Two civic groups are holding a joint town hall meeting on illegal conversions in Dyker Heights on Feb. 26. The practice of dicing one- and two-family homes into multi-family apartments is pervasive in southern Brooklyn, locals say. The illegally altered buildings can lack light, fresh air, and safe exits, putting residents and firefighters in harm’s way. Because the subdivided homes increase a neighborhood’s population, they also tax city services and can contribute to school overcrowding.
State and local politicians have introduced several bills to help combat what they have characterized as “an epidemic,” and we have boiled them down for you ahead of next Thursday’s town hall.
Make it a crime
Two state senators want to make it a crime to alter a building without a permit or outside a permit’s scope.
State Sen.

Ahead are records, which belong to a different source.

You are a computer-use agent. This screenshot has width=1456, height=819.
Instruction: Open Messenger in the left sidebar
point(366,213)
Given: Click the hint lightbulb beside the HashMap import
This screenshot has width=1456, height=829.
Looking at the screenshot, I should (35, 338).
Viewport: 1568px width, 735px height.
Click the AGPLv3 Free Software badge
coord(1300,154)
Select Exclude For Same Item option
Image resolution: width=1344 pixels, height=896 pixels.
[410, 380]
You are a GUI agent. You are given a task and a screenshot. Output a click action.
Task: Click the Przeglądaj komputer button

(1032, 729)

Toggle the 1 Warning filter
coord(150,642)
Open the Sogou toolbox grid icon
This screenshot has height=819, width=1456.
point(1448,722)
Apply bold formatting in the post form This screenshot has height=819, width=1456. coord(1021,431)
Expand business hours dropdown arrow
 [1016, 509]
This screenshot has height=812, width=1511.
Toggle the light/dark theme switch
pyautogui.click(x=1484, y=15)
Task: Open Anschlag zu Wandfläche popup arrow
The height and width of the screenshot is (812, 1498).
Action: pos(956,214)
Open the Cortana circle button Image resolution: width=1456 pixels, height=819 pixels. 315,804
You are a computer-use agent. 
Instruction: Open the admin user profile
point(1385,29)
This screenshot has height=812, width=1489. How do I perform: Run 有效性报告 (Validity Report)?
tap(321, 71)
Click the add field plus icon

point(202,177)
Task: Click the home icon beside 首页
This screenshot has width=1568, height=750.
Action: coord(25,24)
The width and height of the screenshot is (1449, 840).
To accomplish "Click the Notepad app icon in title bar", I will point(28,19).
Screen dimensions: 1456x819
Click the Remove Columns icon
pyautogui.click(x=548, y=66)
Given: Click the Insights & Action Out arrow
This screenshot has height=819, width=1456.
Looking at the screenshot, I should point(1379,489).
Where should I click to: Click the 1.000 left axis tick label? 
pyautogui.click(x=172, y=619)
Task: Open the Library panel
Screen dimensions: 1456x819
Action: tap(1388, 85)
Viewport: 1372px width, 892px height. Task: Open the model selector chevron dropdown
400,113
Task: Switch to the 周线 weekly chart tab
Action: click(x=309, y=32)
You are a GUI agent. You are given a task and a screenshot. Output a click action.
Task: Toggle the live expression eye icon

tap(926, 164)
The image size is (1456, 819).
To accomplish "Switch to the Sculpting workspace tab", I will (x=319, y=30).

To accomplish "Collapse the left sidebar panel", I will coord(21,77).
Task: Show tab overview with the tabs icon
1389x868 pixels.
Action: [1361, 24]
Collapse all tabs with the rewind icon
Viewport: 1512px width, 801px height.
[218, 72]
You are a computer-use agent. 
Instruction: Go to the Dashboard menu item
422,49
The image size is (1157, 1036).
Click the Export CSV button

Martin Golden (R–Bay Ridge) introduced a bill on Feb. 3 that targets property owners who are aware of an illegally converted building if someone is seriously hurt or dies as the result of the alteration. Golden’s proposal imposes misdemeanor charges, fines, and possible jail time on anyone who aids in violating a work permit or a certificate of occupancy. The bill has yet to clear committee.
Queens state Sen. Tony Avella introduced a similar bill on Jan. 7 that would charge not only landlords but also contractors, and even tenants for knowingly altering a building beyond its permits. That bill has also yet to clear committee.
Hold bad actors accountable
Assemblyman N. Nick Perry (D–East Flatbush) proposed a bill on Feb. 10 that would stick contractors with fines for illegal conversion if landlords can prove they didn’t know the un-permitted work was taking place. The bill has yet to clear committee.
Get inspectors inside
Residents call 311 thousands of times a year to complain about illegal home conversions, but the city only inspects a fraction of locations, in part because landlords and tenants have to let them in. A bill introduced by Councilman Vincent Gentile (D–Bay Ridge) would let buildings inspectors issue violations to buildings showing circumstantial evidence of illegal conversion, such as multiple electric meters or mailboxes serving a single home. The owner could clear the ticket by letting inspectors in and proving he or she didn’t illegally sub-divide the home.
Gentile introduced the bill in 2014. It has yet to clear committee, but Gentile said he has new fuel for his fight. City workers testified at a January hearing on illegal hotels that inspectors use circumstantial evidence when investigating short-term rentals, but not when inspecting suspected home conversions, Gentile said. The lawmaker will use that precedent to argue for his bill, he said.
Protecting firefighters
In 2013, an upstate lawmaker introduced a bill creating a class of felonies for property owners who put firefighters in harm’s way by turning individual homes into dangerous mazes of drywall.
“While responding to any emergency is dangerous, this is particularly so when a building has been illegally altered, usually to make room for more occupants,” the bill states. “Far too often, these situations result in serious injury to, or even the death of, firefighters or other emergency personnel.”
A firefighter died responding to a 2007 blaze in an illegally converted loft in Williamsburg.
That bill has been stuck in the senate’s Codes Committee since Jan. 9, 2014.
“Town Hall Meeting about Illegal Home Conversions” at the Knights of Columbus hall [1305 86th St. between 13th and 14th avenues in Dyker Heights, brooklynhpa.com, www.dykerheightscivicassociation.com]. Feb. 26 at 7 pm.